WASHINGTON, D.C., 18 May 2010 — The Ford Foundation today announced a five-year, $200 million effort to help transform the way cities, suburbs and surrounding communities grow and plan for the future, promoting a new metropolitan approach that interweaves housing, transportation and land-use policy to foster greater economic growth. The new funds will allow Ford to develop and significantly expand successful collaborations and policy innovations that it has supported in communities throughout the country, providing models that can be adopted and adapted in other metropolitan regions.
The initiative was announced by Ford Foundation President Luis A. Ubiñas to some 300 local, state, and federal leaders gathered to discuss the revitalization of American communities that once relied almost solely on the auto industry for jobs and growth.
The goal is to expand opportunity among all people in any given metro region—from many different communities and income levels—by ensuring that metropolitan communities plan together and collaborate on such common challenges as affordable housing, infrastructure investments, education and job creation.
"Economic growth requires that cities and suburbs work together," Ubiñas said. "The notion that suburbs can thrive while city centers atrophy has proved damaging to our nation. We now know that metropolitan areas share a common economic destiny. Metropolitan areas that manage to interweave urban and suburban development, everything from transportation to arts and culture, attract more people, and more investment."
The foundation said all the urban revitalization work it funds will reflect this metropolitan approach. It seeks to help communities move away from competing for public and private funding toward collaborating on regional initiatives, making limited resources go further.
"We want to break down the walls that separate leaders who should be working together," said George McCarthy, director of Metropolitan Opportunity at Ford. "We aim to unite policymakers and innovators from across the fields of transportation, housing and land use. When investments in these major systems are planned with an understanding of how they intersect and impact the lives of all people in a region, the result can be transformative."
Ford will make strategic investments in key metropolitan areas to expand the most promising initiatives and develop models for other regions throughout the nation. Examples of such early investments include support for:
- Transformative public transportation projects that connect residents to jobs and other opportunities, including the M1 rail in Detroit, the redevelopment of the Claiborne corridor in New Orleans, and the construction of 25 transit villages along BART in San Francisco's Bay Area.
- Innovative initiatives to create a stock of permanently affordable housing—in communities including New Orleans and the Bay Area. Through such market-based approaches as "shared equity" homeownership, families receiving a public subsidy to buy a home agree to share the equity they earn with government, which then makes those funds available to another family. These projects are targeted to neighborhoods that are rich with economic opportunity, ensuring that residents will have access to, for example, regional employment centers, quality schools and effective public transportation.

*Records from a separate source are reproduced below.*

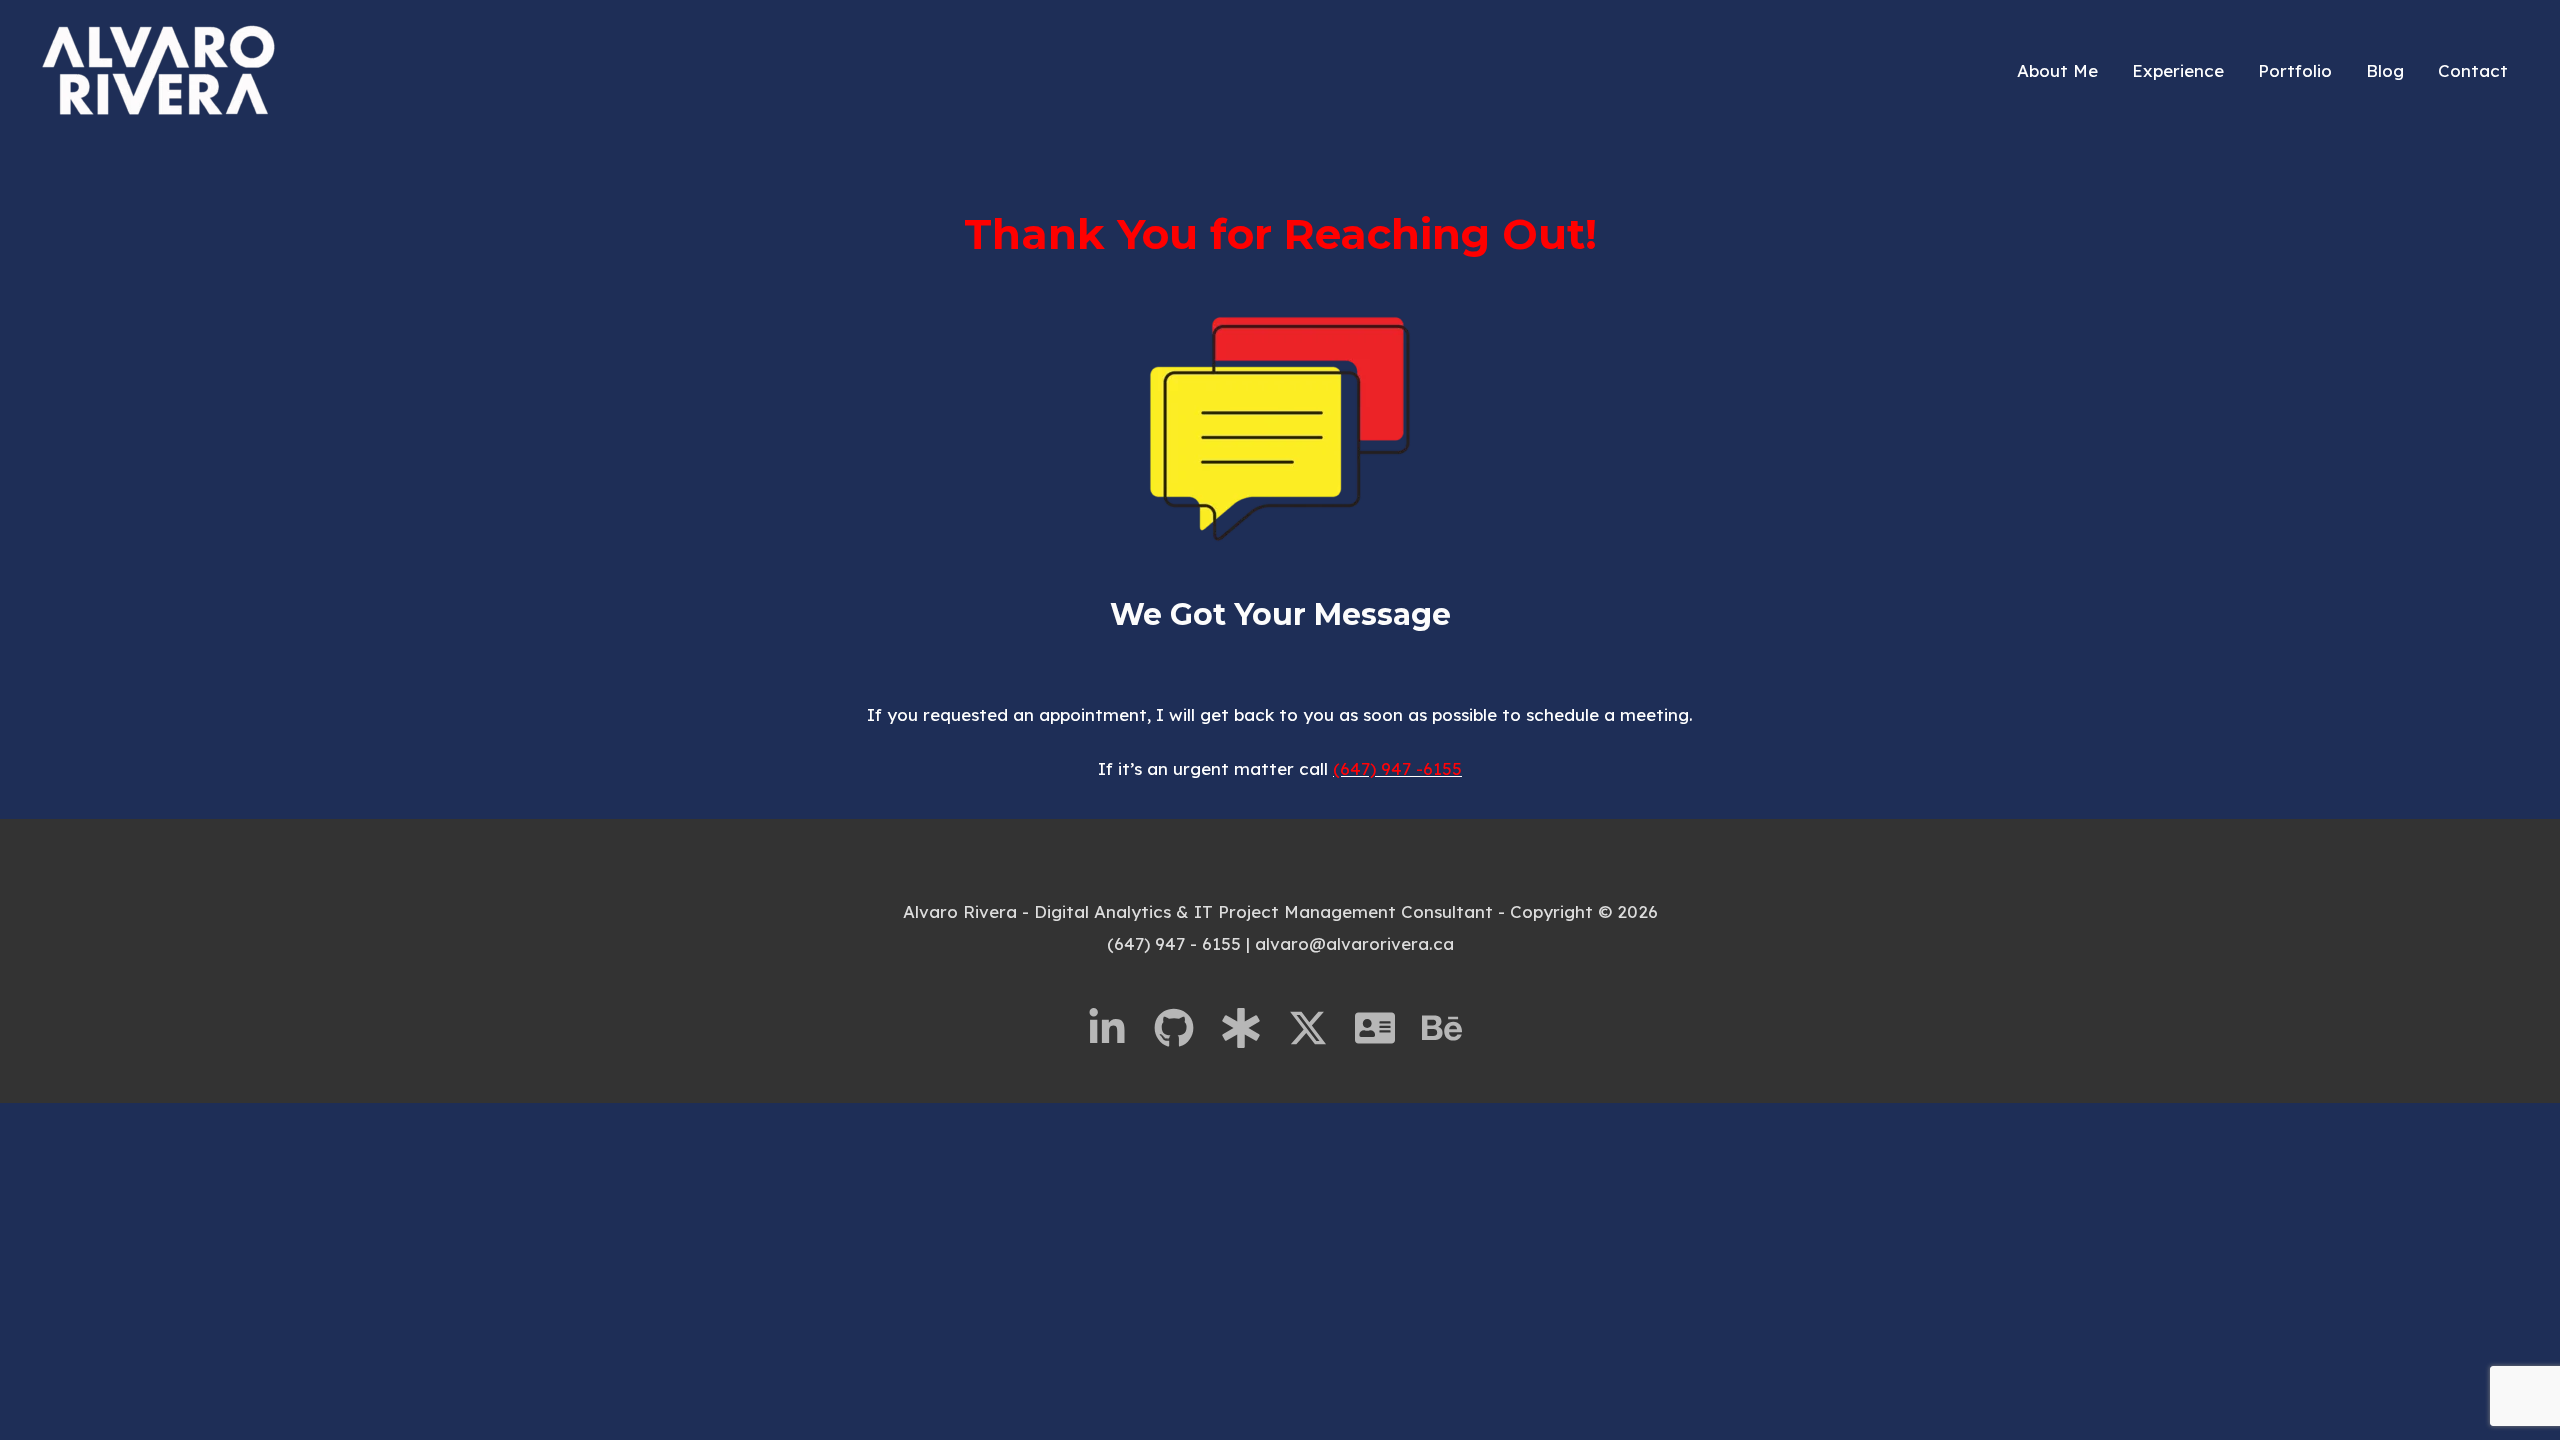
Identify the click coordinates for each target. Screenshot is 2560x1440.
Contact (2473, 70)
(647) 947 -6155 (1397, 768)
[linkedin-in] (1118, 1028)
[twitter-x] (1319, 1028)
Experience (2178, 70)
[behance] (1448, 1028)
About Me (2057, 70)
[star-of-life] (1252, 1028)
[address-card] (1386, 1028)
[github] (1185, 1028)
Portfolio (2295, 70)
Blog (2385, 70)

- Programs in metropolitan Detroit; Flint, Mich.; New Orleans; and other areas to create regional land bank authorities, which enable communities to revitalize blighted areas and increase quality housing opportunities. This includes funding for the Center for Community Progress, a new national resource center for communities that provides training and technical assistance for any metropolitan region that wants to develop its own land bank authority.

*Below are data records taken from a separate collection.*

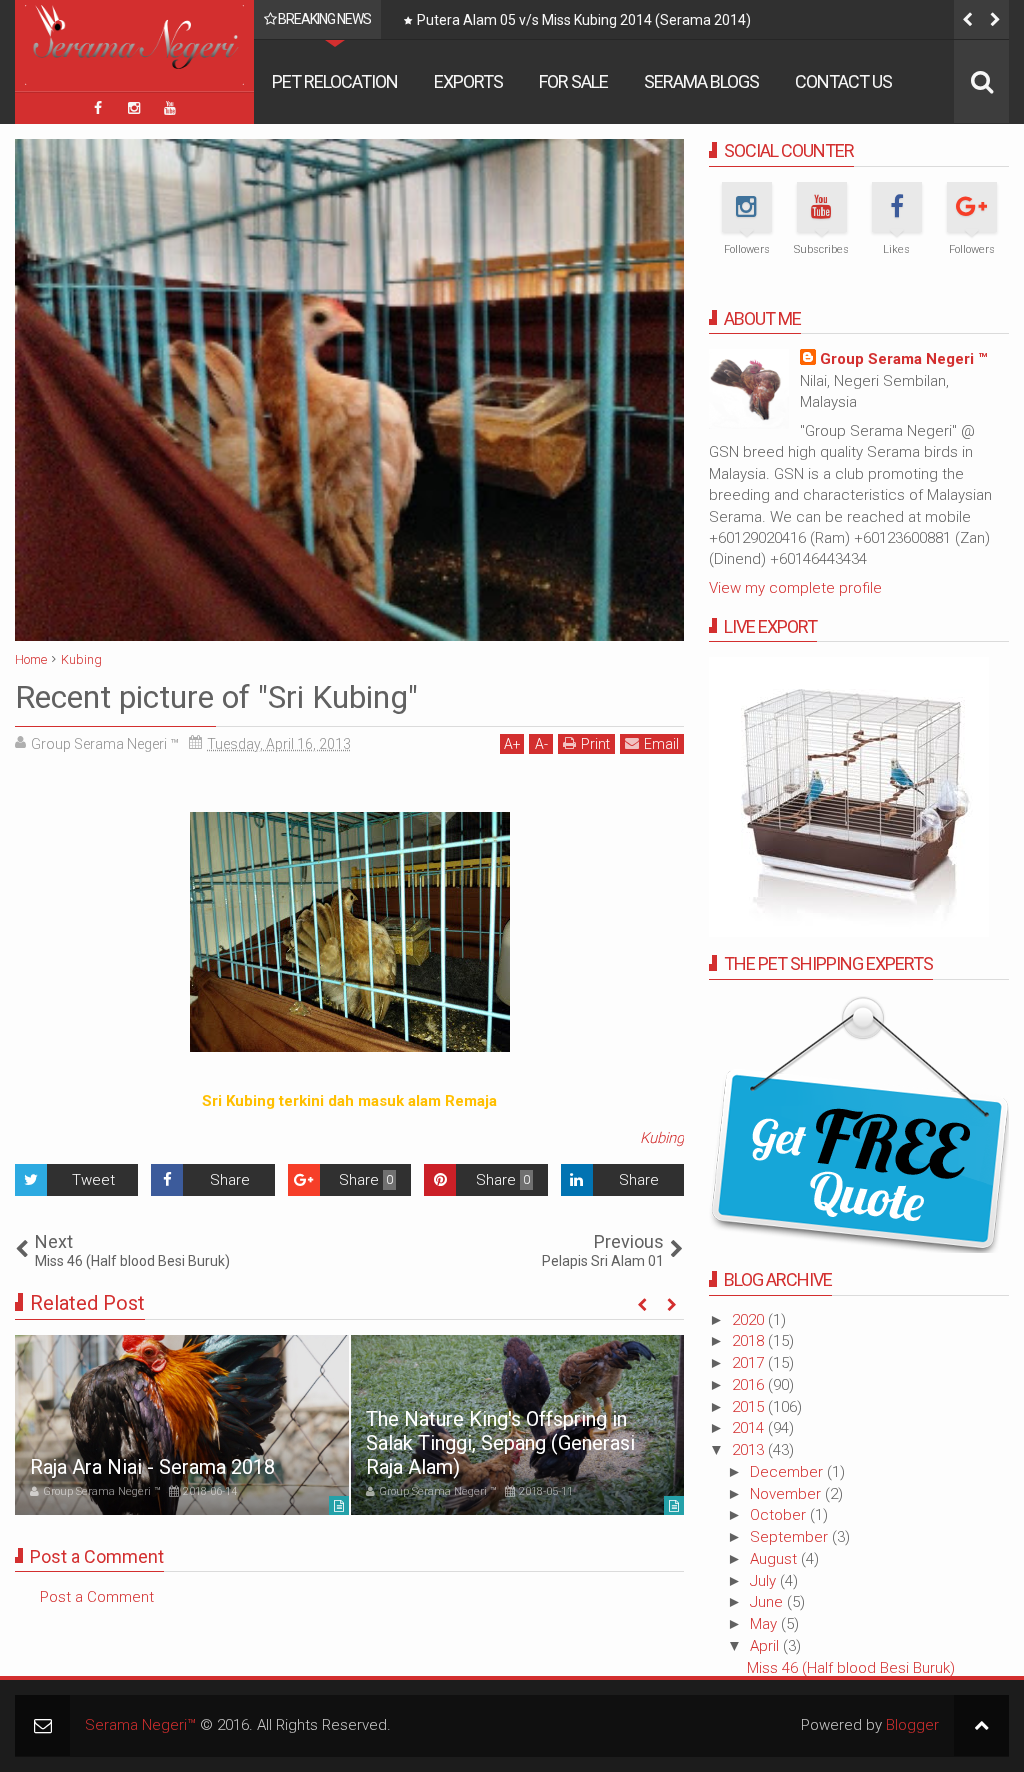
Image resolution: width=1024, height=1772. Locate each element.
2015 (750, 1407)
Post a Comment (97, 1597)
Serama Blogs (701, 81)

The foundation will serve as a national convener and advocate for innovation—bringing people together from across the country to share ideas and inform the national policy dialogue by demonstrating what is working on the ground. It will also work to bring more partners and funding to these longstanding metropolitan issues, including not just philanthropic dollars but government and private sector funds, as well. Ford is supporting the Living Cities collaborative of financial and philanthropic institutions to lead a broad national effort to advance innovation, build systemic capacity in cities, and get new players and resources to the table.

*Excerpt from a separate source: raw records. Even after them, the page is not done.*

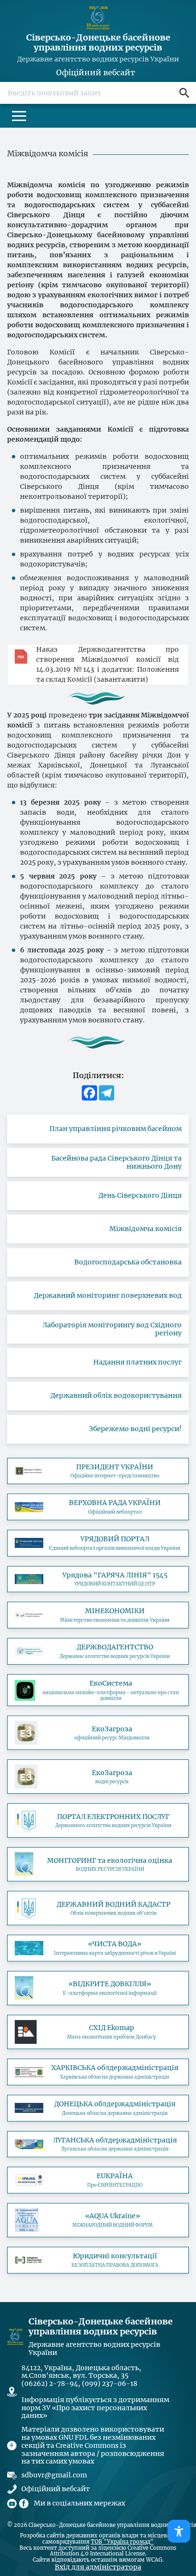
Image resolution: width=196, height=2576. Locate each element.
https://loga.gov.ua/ (98, 2144)
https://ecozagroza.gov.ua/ (98, 1732)
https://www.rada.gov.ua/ (98, 1507)
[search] (184, 93)
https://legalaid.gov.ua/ (98, 2260)
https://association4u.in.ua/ (98, 2180)
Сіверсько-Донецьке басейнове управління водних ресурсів (98, 42)
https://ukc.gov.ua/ (98, 1579)
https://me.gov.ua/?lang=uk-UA (98, 1615)
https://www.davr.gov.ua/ (98, 1651)
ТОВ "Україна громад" (122, 2542)
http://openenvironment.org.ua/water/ (98, 1988)
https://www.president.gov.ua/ (98, 1471)
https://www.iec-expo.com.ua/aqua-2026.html (98, 2220)
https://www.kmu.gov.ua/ (98, 1543)
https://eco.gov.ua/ (98, 1690)
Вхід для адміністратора (98, 2567)
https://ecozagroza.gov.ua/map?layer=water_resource (98, 1776)
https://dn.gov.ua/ (98, 2108)
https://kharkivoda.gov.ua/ (98, 2072)
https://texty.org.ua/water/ (98, 1948)
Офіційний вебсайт (95, 72)
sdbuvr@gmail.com (54, 2475)
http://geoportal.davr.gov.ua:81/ (98, 1908)
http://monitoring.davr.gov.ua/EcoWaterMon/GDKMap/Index (98, 1864)
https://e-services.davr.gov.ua (98, 1820)
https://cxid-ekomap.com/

"Our goal is to bring the best pragmatic ideas from all sectors to this effort to promote an integrated agenda that strengthens the regional public and private systems that generate opportunity," Ubiñas said.
This new work builds on five decades of Ford Foundation experience in community development and draws on lessons learned from that work. Ford has historically supported neighborhood-by-neighborhood development efforts that helped to build quality communities by coordinating the flow of public and private capital through its pioneering support of Community Development Corporations. Today, the foundation is advancing this work by working to link neighborhoods and their residents to broader city and metropolitan prosperity.
"When we look at metro regions and see pockets of serious unemployment but also pockets of employment opportunity, and disjointed transit systems that fail to connect people to the services they need and the jobs they seek, it's clear that a different approach is needed," said Pablo J. Farías, vice president of Ford's Economic Opportunity and Assets program. "We can reduce poverty and unemployment and raise the quality of life for city and suburb dwellers alike while making cities more competitive and sustainable. To achieve this, we need metropolitan regions to embrace a shared economic destiny. That's what this initiative is all about."